Minutes from the meeting, released on Tuesday, suggest that US central bank officials no longer see an urgent need to rapidly reach a “neutral” rates level that does not hamper growth, following a bumper half-point cut in September.
At the November meeting, the Federal Open Market Committee lowered rates by a quarter-point to a range of 4.5-4.75 per cent — the second cut in as many meetings.
The Fed next meets in December, its final gathering before Donald Trump returns to the White House. The central bank is expected to follow through with another quarter-point reduction, although officials are monitoring the incoming data closely.
Chair Jay Powell said earlier this month that a solid US economy meant the central bank did not need to be in a “hurry” to lower rates. Inflation, while sharply lower than its 2022 peak, is still above the Fed’s 2 per cent target.
Central bank officials noted that inflation was easing, according to the minutes, but some warned that it could take longer than expected given the underlying strength of the economy and the possibility that geopolitical risks and supply chain disruptions could slow the decline.
The latest consumer price index report showed inflation ticking up to 2.6 per cent following a 0.2 per cent month-over-month increase.
Officials also took a more optimistic stance than in their previous meeting on the labour market outlook, saying there was “no sign” of rapid deterioration.
However, a pause in rate cuts would be warranted “if inflation remained elevated”, the minutes indicated, echoing a point Tom Barkin, president of the Richmond Fed and a voting member on this year’s FOMC, made to the Financial Times in an interview last week.
“If you’ve got inflation staying above our target, that makes the case to be careful about reducing rates,” he said. “If you’ve got unemployment accelerating, that makes the case to be more forward-leaning.”
Traders slightly favour another quarter-point cut in December, according to future markets.
Neel Kashkari, president of the Minneapolis Fed, said this week that a December cut was “reasonable”, while Chicago Fed president Austan Goolsbee backed the idea of additional rate reductions.

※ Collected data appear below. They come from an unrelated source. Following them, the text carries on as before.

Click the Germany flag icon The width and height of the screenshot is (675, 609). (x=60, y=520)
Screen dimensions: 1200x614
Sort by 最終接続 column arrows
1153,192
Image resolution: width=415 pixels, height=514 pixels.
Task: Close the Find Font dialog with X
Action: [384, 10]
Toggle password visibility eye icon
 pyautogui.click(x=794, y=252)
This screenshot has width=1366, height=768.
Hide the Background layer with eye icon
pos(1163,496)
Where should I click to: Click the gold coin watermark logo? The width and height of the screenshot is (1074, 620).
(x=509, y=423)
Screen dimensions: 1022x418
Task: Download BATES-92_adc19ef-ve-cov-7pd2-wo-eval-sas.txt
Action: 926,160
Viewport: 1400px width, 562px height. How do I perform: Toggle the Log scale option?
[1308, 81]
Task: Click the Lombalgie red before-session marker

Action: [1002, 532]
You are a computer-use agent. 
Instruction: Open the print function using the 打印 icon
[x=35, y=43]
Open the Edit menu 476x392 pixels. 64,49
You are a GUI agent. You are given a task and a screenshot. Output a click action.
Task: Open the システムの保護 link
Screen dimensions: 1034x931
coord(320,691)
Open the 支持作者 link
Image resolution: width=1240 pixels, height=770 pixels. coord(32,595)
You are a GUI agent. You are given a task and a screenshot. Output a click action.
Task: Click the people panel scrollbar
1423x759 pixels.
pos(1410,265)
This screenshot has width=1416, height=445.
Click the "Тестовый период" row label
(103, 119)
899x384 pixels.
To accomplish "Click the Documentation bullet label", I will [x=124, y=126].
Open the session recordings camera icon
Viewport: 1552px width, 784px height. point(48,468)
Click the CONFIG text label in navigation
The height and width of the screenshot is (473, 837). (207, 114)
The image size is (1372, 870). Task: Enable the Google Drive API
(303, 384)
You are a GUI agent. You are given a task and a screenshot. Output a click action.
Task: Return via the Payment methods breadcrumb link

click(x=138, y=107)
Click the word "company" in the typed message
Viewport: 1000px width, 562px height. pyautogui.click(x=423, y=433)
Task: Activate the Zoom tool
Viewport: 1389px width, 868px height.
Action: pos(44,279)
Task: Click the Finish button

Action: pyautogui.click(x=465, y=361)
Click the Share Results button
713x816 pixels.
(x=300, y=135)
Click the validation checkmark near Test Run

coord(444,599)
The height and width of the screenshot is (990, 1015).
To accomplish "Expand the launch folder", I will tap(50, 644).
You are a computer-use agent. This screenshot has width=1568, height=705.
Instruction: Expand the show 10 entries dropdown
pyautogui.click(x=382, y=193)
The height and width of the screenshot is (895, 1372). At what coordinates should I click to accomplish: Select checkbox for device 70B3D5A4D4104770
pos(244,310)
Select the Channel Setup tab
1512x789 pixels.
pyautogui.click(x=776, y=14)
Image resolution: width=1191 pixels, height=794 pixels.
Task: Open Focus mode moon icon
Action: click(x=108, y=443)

The government debt market trimmed its losses for the session as investors digested the document. The yield on the policy-sensitive two-year Treasury, which moves in the opposite direction to its price, was up 0.01 percentage points at 4.28 per cent in afternoon trading, having been at 4.29 per cent shortly before the release of the minutes.
The S&P 500 pulled back from a session high, but remained 0.3 per cent higher. The Nasdaq Composite was up 0.3 per cent.